Grönemeyer singt sich ins Leben zurück
Von RALF KÜHLING
Schwerin - Nein, ein Abend der Trauer und des Selbstmitleides
sollte es nicht werden. Das hat Herbert Grönemeyers verstorbene Frau Anna so gewollt. Ihr
Wunsch war ihm heilig, als er am Freitag vor 8000 Zuschauern in der ausverkauften Sport-
und Kongresshalle in Schwerin sein Bühnencomeback gab: "Meine Frau Anna hat
angesichts des Todes gesagt: Trauere, aber leide nicht. Deshalb viel Spaß beim
Konzert!"
Anna sagte: Trauere, aber leide nicht.
Diese Worte waren die einzigen zu dem doppelten Schicksalsschlag, der ihm vergangenen
November erst seinen Bruder Wilhelm, dann die Frau nahm, und ihn alle Konzerttermine
absagen ließ. Jetzt ist Herbert wieder da.
Er nutzte die Bühne, die er so lange gemieden hatte, zum großen Lauf zurück ins
Leben: Grönemeyer, 42, hechtete vom einen Rand zum anderen, ruderte mit den Armen, nahm
Bäder in der Menge und Sonnenblumen der Fans entgegen.

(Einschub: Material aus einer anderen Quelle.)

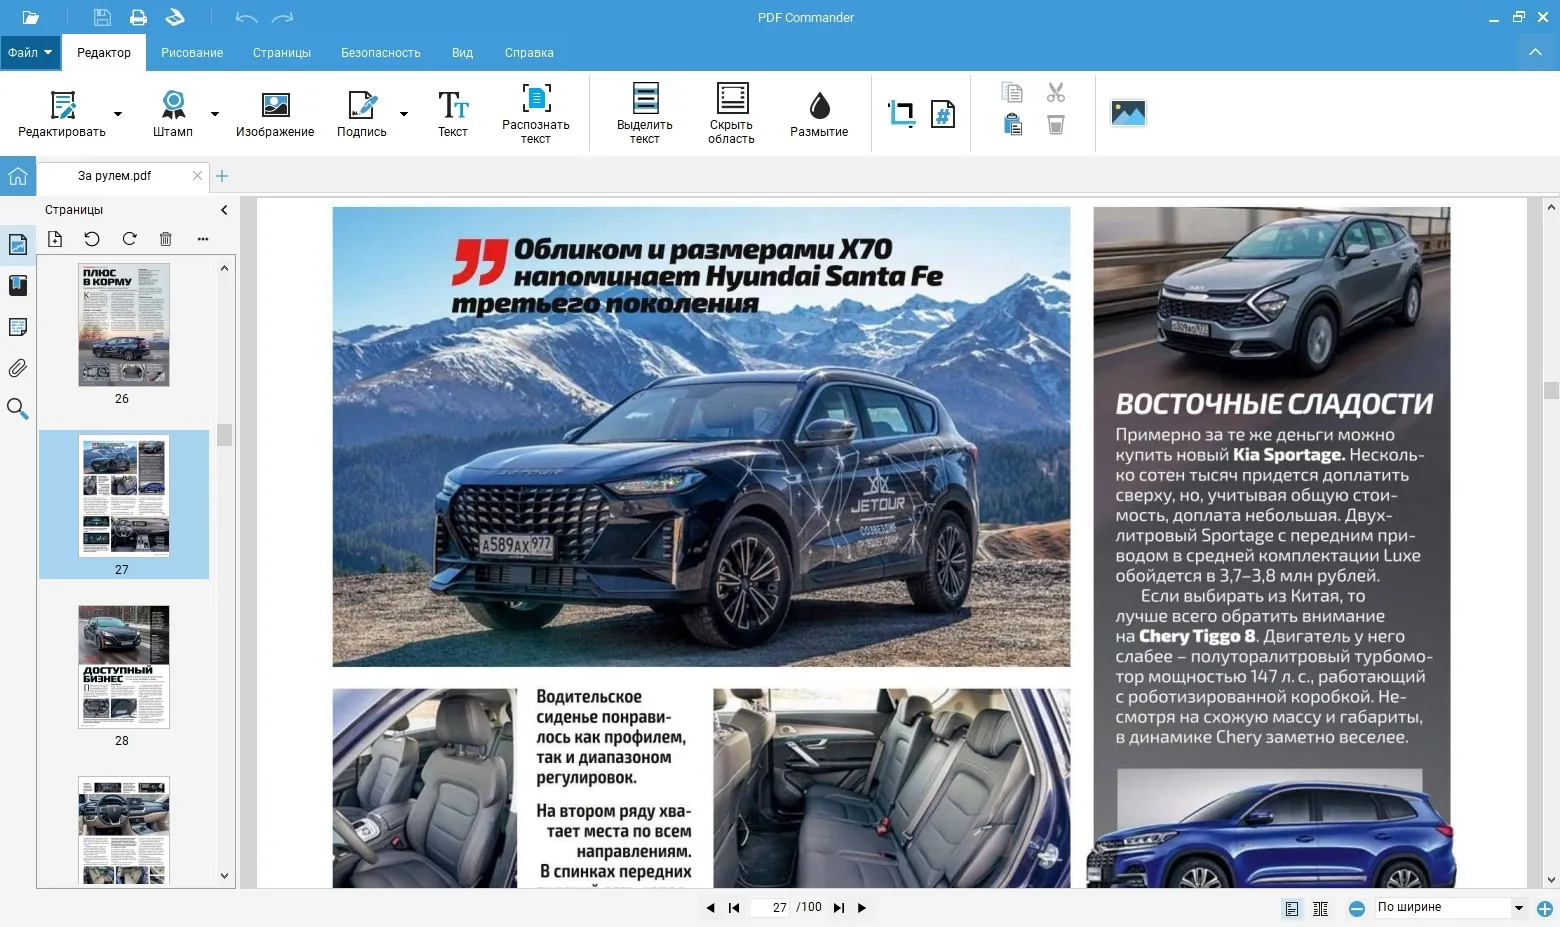Screen dimensions: 1560x927
Task: Open the Безопасность ribbon tab
Action: tap(380, 53)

Alles sollte normal und unverkrampft wirken. Doch viele der Zeilen, die er sang,
schrien nach Erinnerung: "Schön, daß es dich gibt", "Wie feiern hier 'ne
Party, und du bist nicht dabei". Sie können ins Herz treffen. Und wenn sie es
wirklich taten, dann hat er es gekonnt überspielt.
Als vor dem Zugabenteil die Verehrung für den zurückgekehrten Star in fast
orgienhaftiges Klatschen ausartete, ging Grönemeyer für einen Moment in die Knie, machte
die "Becker-Faust": Ja, ich bin stark, ich habe es geschafft!
Ob das zweistündige Bühnencomeback die Rückkehr in ein erträglicheres Leben ist,
das wird Grönemeyer wohl erst langsam erfahren.